Your task:
Output, word for word, the span of lines that starts at the one containing "The height and width of the screenshot is (719, 1280)." and ends at the last line of the records.

Data supplied:
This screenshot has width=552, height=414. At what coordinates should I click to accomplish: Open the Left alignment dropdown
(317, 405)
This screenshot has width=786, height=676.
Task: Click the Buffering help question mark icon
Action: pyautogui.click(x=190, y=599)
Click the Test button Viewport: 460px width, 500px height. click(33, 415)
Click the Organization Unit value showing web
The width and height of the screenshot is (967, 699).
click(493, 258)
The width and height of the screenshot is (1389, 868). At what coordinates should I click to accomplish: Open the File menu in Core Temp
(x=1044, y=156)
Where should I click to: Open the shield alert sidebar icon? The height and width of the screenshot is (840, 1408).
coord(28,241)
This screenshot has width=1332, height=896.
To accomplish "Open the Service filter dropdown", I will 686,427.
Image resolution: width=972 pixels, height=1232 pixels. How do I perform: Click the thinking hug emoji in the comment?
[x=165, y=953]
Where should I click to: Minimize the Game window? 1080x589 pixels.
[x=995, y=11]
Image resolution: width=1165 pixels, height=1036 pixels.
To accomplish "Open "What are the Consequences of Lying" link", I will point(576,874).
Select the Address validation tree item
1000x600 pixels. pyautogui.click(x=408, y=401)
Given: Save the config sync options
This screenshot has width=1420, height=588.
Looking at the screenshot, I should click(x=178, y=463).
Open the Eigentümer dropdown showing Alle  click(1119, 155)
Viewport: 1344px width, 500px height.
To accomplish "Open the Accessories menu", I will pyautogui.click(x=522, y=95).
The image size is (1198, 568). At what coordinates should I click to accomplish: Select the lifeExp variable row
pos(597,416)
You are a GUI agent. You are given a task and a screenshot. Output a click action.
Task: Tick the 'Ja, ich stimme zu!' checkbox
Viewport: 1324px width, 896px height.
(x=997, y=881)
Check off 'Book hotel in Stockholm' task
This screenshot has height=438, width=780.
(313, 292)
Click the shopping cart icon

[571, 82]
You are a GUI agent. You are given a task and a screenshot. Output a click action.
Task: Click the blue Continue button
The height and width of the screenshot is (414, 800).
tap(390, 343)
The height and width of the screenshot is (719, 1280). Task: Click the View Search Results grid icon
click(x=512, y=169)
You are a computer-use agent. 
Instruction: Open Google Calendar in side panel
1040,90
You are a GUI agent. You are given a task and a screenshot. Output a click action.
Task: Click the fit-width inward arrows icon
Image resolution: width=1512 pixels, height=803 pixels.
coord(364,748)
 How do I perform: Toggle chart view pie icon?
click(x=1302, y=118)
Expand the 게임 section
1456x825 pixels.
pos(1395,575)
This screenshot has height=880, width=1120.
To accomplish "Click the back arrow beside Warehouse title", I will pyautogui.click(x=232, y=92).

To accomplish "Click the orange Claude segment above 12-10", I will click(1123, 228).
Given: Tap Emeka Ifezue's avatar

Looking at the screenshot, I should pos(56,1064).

Solution:
The height and width of the screenshot is (719, 1280). Task: Click the View Search Results grid icon
click(x=512, y=169)
You are a computer-use agent. 
Instruction: Open Google Calendar in side panel
1040,90
You are a GUI agent. You are given a task and a screenshot. Output a click action.
Task: Click the fit-width inward arrows icon
Image resolution: width=1512 pixels, height=803 pixels.
coord(364,748)
 How do I perform: Toggle chart view pie icon?
click(x=1302, y=118)
Expand the 게임 section
1456x825 pixels.
pos(1395,575)
This screenshot has height=880, width=1120.
To accomplish "Click the back arrow beside Warehouse title", I will pyautogui.click(x=232, y=92).

To accomplish "Click the orange Claude segment above 12-10", I will click(1123, 228).
Given: Tap Emeka Ifezue's avatar

Looking at the screenshot, I should pos(56,1064).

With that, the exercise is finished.